Doordarshan is also running a live doctor’s program to fight misinformation during this time. “It was very important to get the right kind of medical advice. We have been running hours of the live program with expert doctors, taking questions from viewers, and responding to them, clarifying myths and the misconceptions,” he added further.
To elaborate further on how this initiative helped in fighting misconception, CEO Vempati said that the doctor’s interactions played a huge role as so much misinformation is out there that getting the right message across was important as things like these have made a big difference.
From paper to online
During the pandemic, the public broadcaster has been playing multiple roles, in not just entertaining or educating, but being there to hold hands and give relief, said Prasar Bharati CEO Shashi Shekhar Vempati. He credited information technology for being a crucial factor in coping with the constraints posed by the pandemic.
“In last three years, we have taken so many steps to be IT-enabled, automated, and to embrace digital tools that it came handy in this pandemic situation. Had we not taken those measures, it would have been impossible for us to function in this environment with these challenges,” said the CEO Prasar Bharati.
Media – a problem finder or solution-enabler?

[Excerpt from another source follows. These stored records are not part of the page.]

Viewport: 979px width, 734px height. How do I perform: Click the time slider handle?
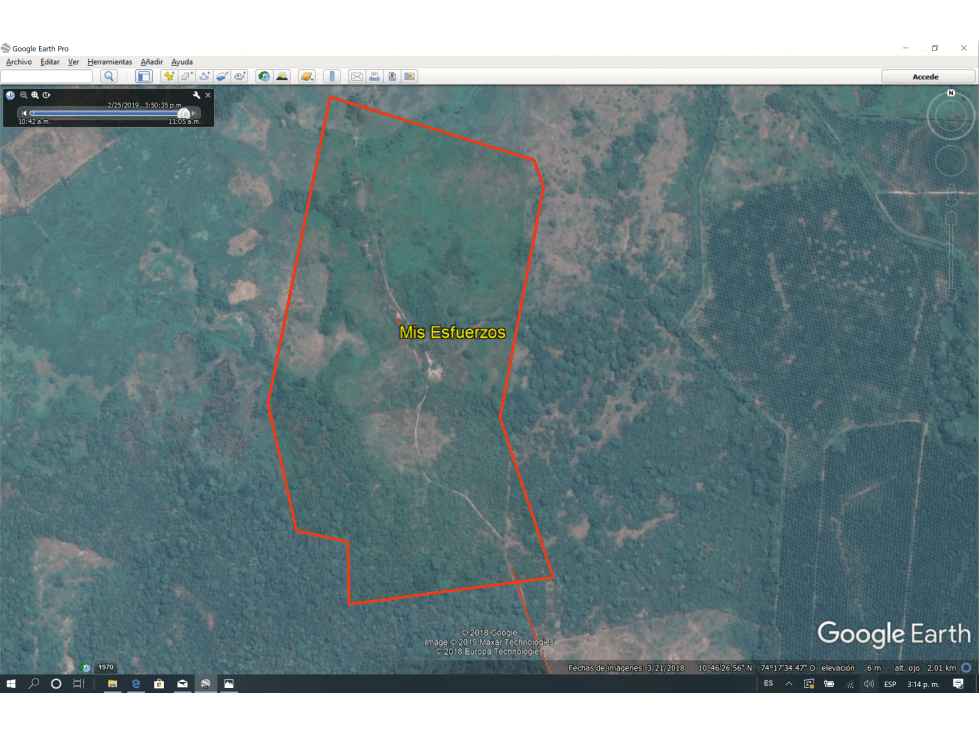(x=183, y=113)
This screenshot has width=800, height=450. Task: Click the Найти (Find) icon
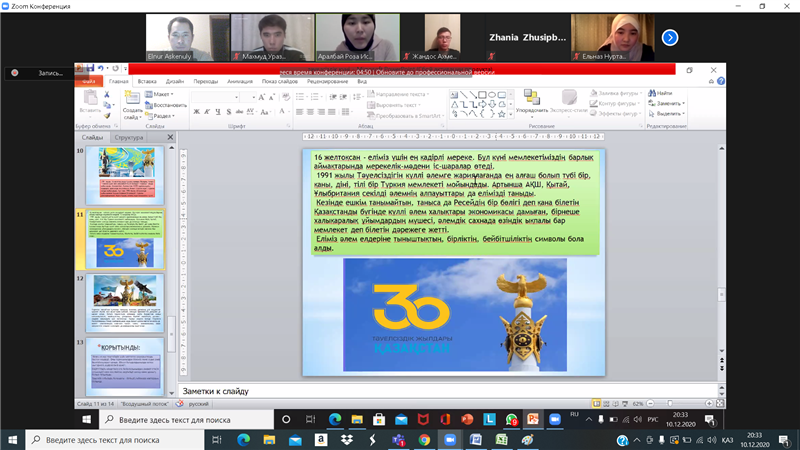click(665, 93)
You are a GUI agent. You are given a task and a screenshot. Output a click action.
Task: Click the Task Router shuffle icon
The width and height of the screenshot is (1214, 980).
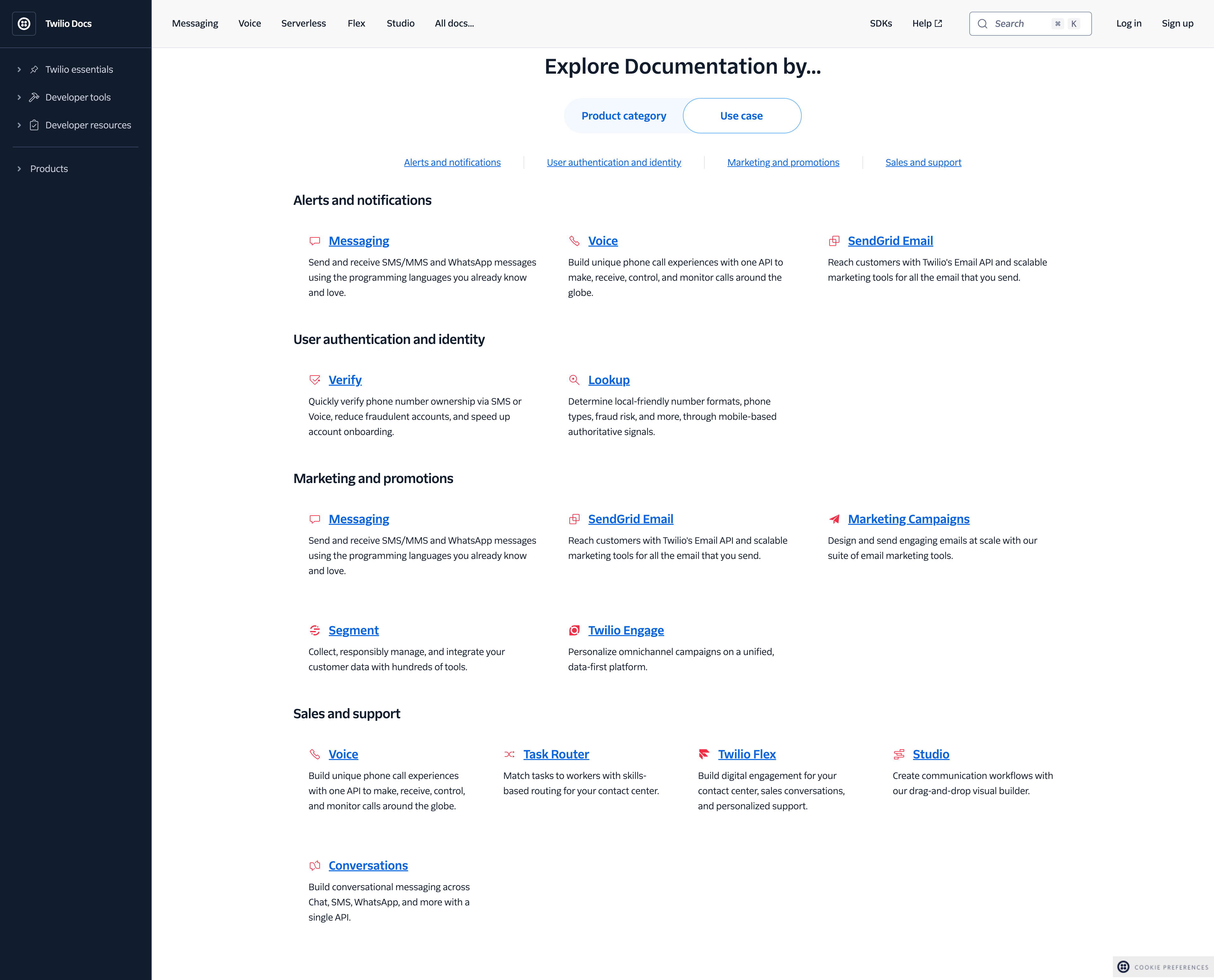[x=509, y=754]
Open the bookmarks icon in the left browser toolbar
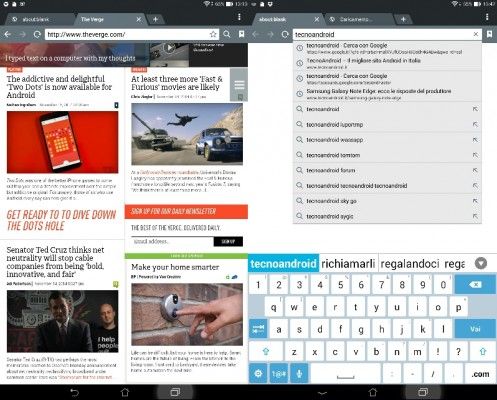The image size is (497, 400). click(x=241, y=34)
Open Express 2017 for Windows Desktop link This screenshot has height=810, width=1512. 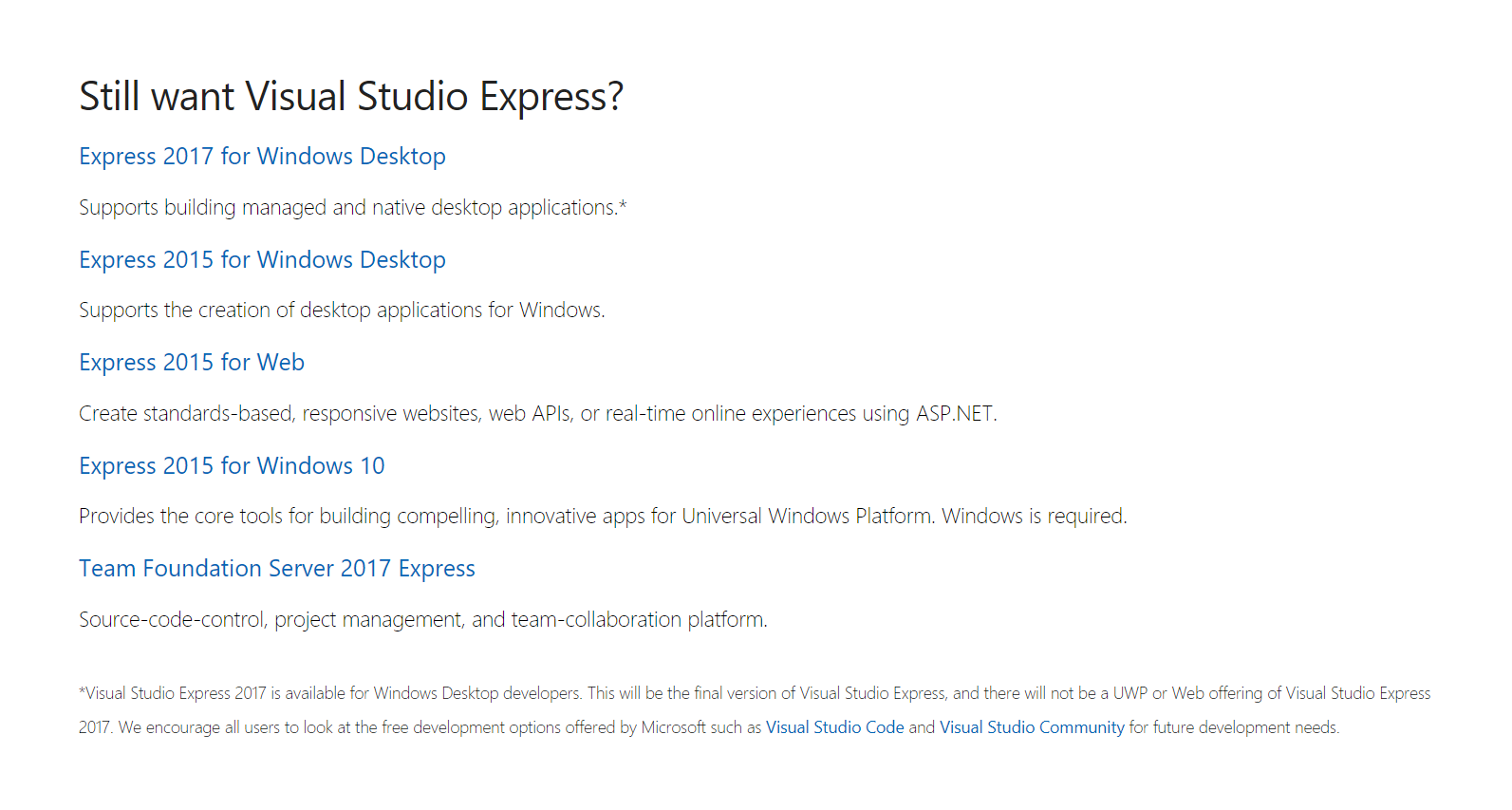click(262, 157)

Speaking about the role of media in today’s time, Prasar Bharati CEO Shashi S. Vempati said that it was distressing how some of the global public service media who have an international presence fell short in their haste to perhaps attract more eyeballs, more traffic, and fell into this trap of clickbait journalism. He said that He said that it was very unfortunate that such reputed institutions have exaggerated and reported in a manner that is not consistent with the values that public service media holds when they are at home and reporting from home.

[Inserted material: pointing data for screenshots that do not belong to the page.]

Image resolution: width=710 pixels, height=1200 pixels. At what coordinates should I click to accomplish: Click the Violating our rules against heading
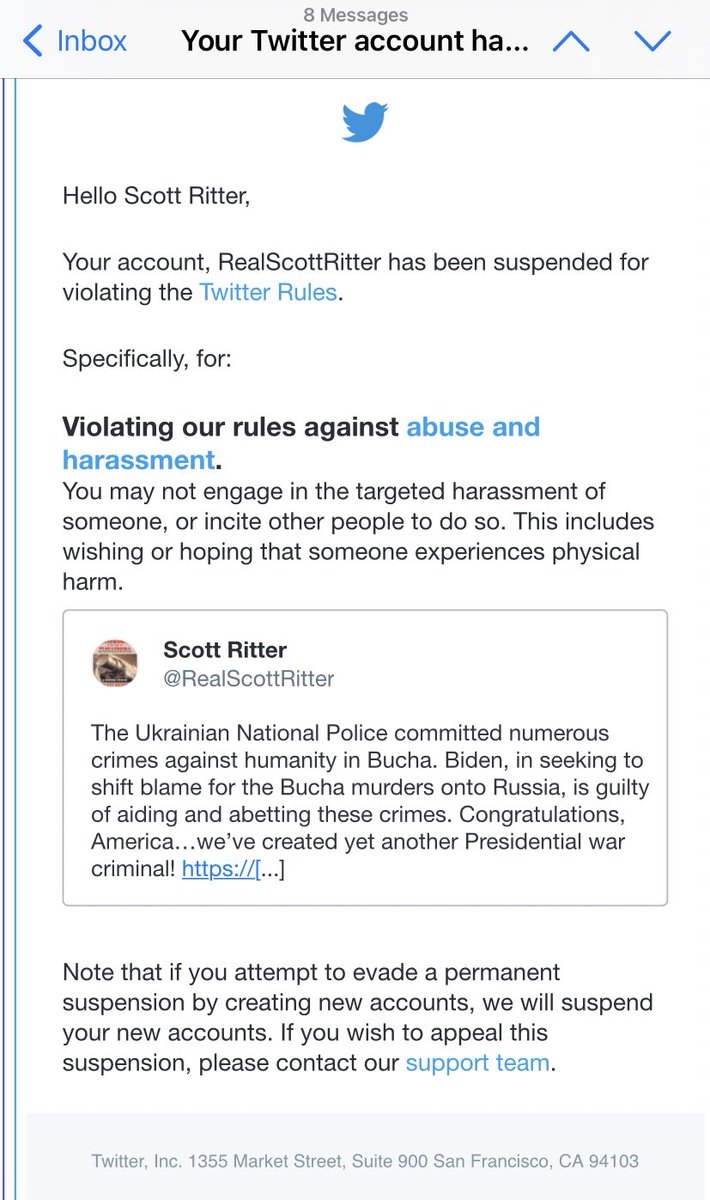(230, 427)
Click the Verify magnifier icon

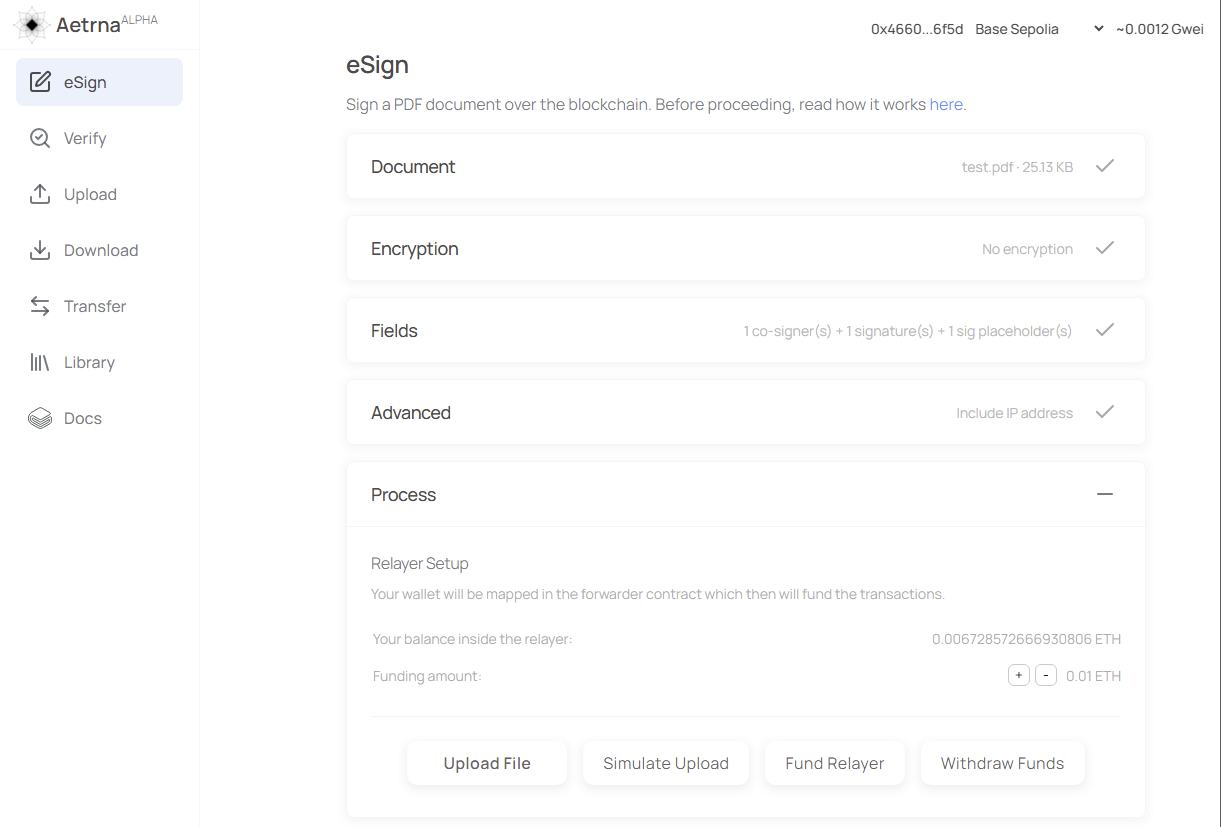tap(40, 138)
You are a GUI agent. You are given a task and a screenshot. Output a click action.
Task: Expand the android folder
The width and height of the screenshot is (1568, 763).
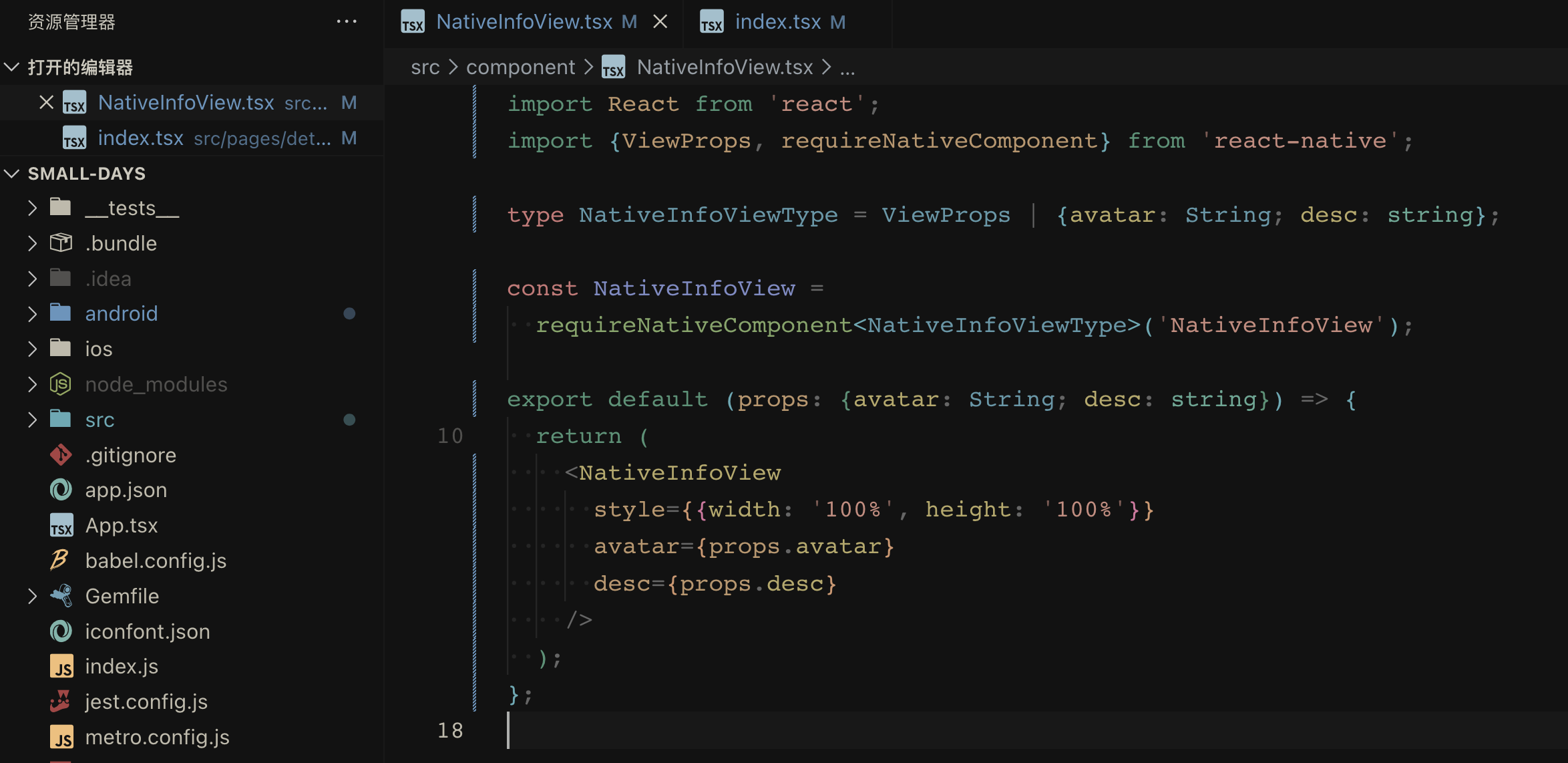(31, 313)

He further said that there should be a discussion on should media focus only on problems or become an enabler for solutions?
Did public service media live up to the values of journalism during Covid-19″?

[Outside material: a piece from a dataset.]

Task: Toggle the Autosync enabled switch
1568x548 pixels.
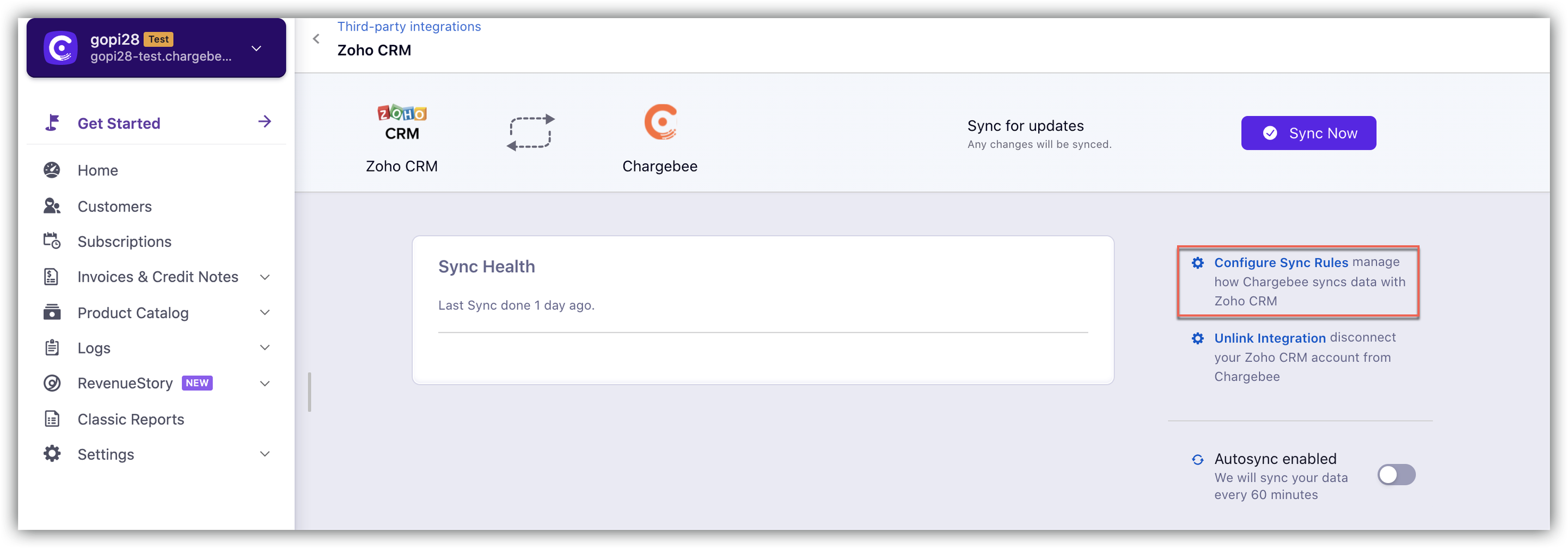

Speaking of his views on whether public service media lived up to the values of journalism in the fight against Covid-19, Prasar Bharati CEO said that whether it’s the old normal or the new normal, there are certain values and those values have to prevail.
He further added that the public service media has shown those values. “We often see that media tends to focus on the sensational aspect of what has happened and this phenomenon has gotten even worst with the advent of digital and what is commonly referred to as clickbait journalism. But, unfortunately, that phenomenon has exacerbated the whole problem during the pandemic rather than providing a solution,” he said.
Highlighting the efforts of public service media, he said, “This is where the public service media has always played a very different, distinctive role that to the public service media, it is not about only focussing on the problems but it is about being a part of the solution, finding a solution, and enabling a solution.”
Adding further, he said, “It is very easy to find problems and in a country as large as India with billion-plus people and democratic accountability, not only you will find every problem that is possible in the universe but you will also find enough critical voices. The media has to make a choice, ‘Do you focus on those extremities or do you become an enabler for finding the solutions’, creating a positive environment, so we all collectively come out of this challenge for a greater good.”